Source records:
▽
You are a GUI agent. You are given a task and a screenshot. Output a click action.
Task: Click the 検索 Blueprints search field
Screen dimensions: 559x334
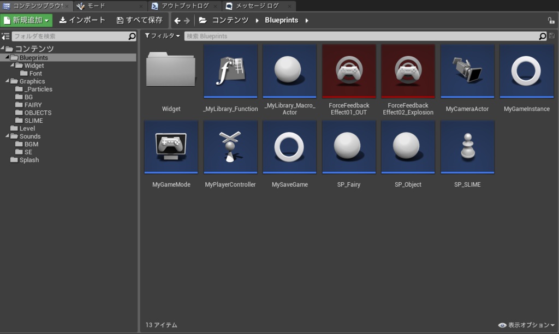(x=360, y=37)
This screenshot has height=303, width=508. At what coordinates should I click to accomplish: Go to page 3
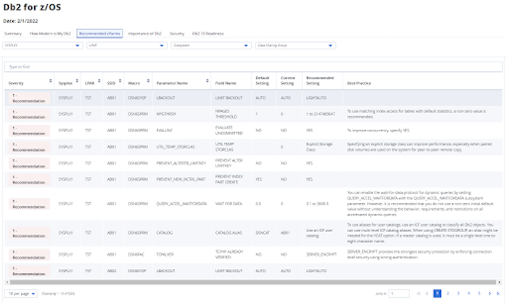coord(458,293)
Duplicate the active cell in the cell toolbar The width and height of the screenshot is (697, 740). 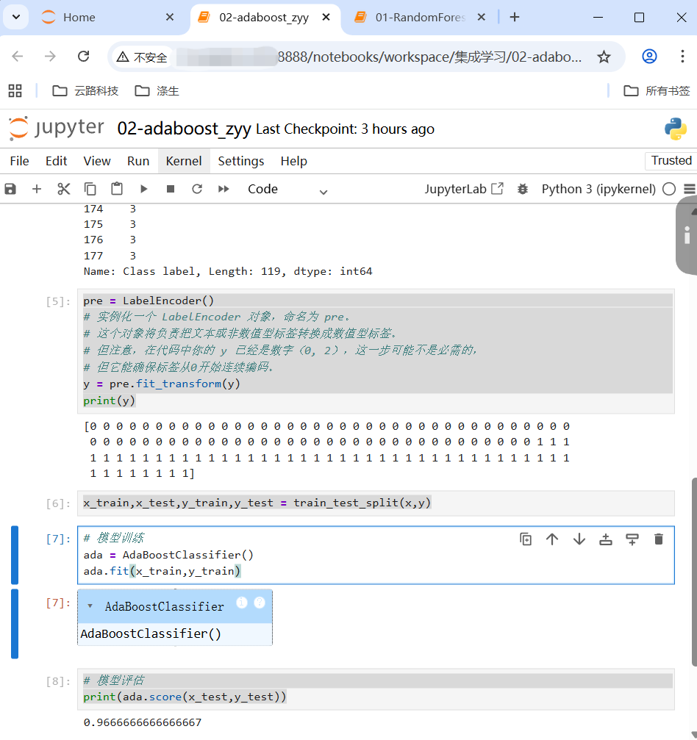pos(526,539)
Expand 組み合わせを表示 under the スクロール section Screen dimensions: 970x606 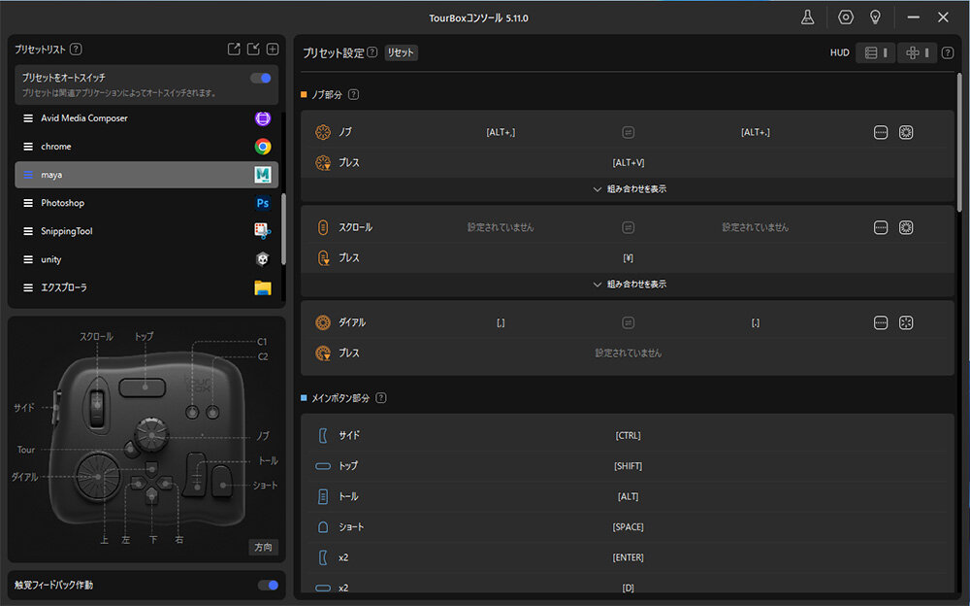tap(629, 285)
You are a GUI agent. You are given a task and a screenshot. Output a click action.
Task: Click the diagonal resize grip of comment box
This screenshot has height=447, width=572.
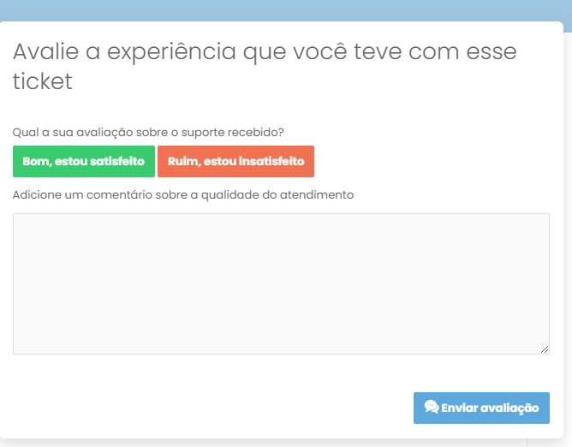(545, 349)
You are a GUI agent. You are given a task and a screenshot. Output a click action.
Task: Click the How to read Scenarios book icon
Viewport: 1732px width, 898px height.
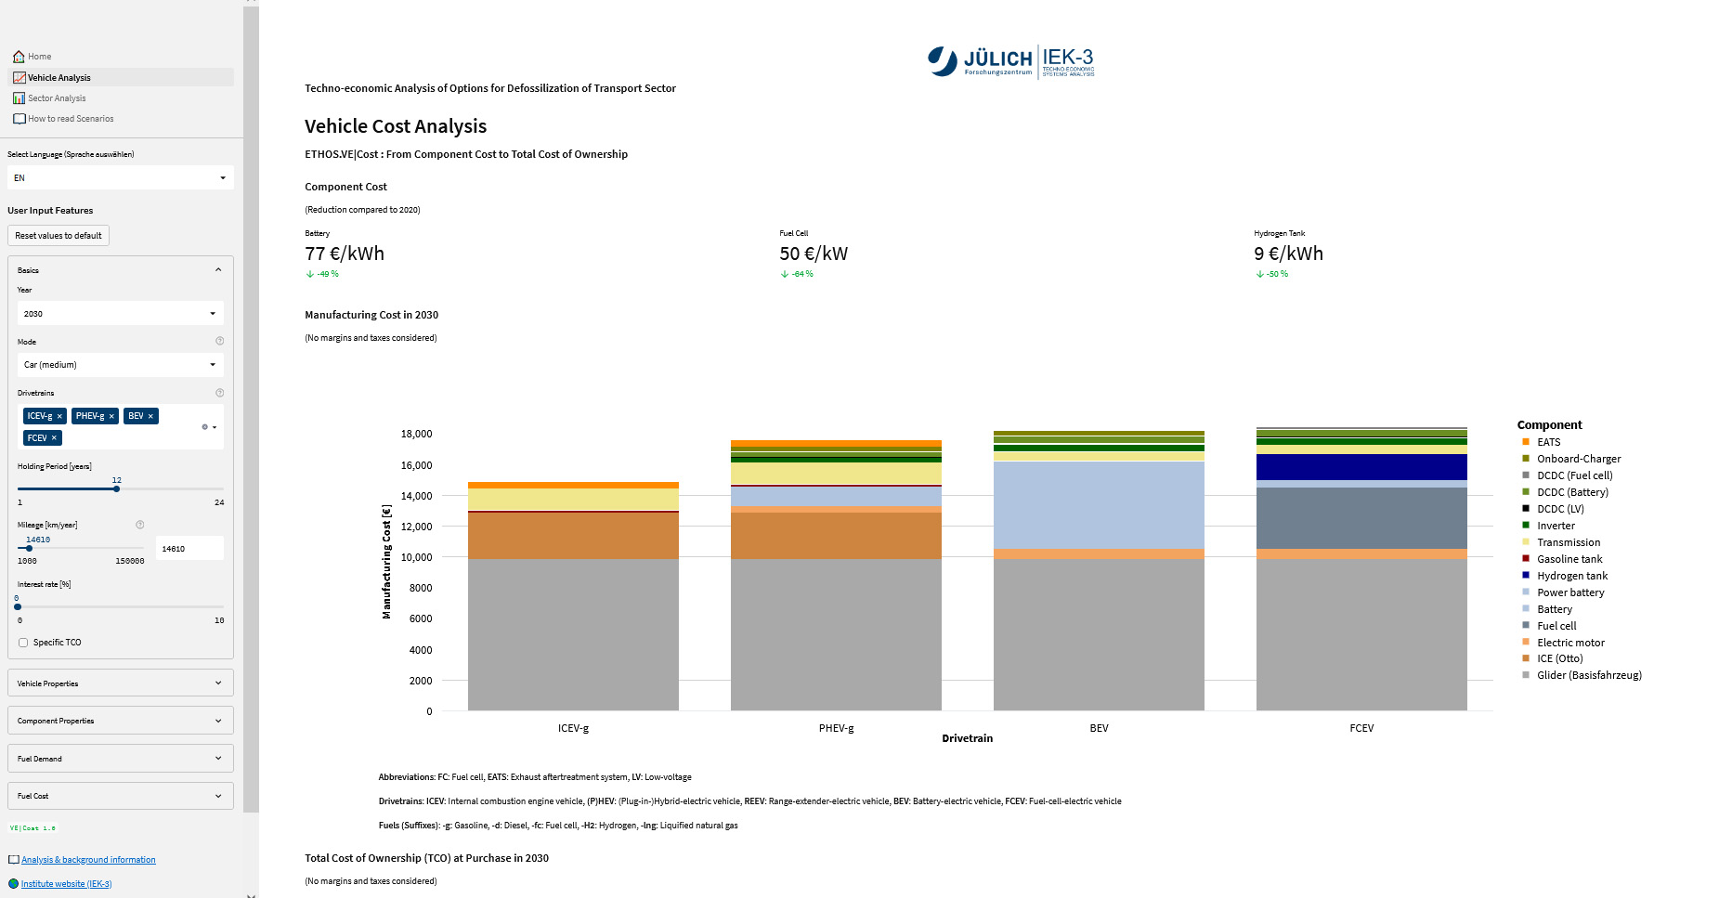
△
Task goal: Starting at the line that holds "This screenshot has height=447, width=572.", retype every line through the end of the data, both ends included. Pictures stay out of the copy.

Result of this task:
This screenshot has height=447, width=572.
(545, 349)
You are a GUI agent. You are given a task and a screenshot. Output a click action.
Task: Click the How to read Scenarios book icon
Viewport: 1732px width, 898px height.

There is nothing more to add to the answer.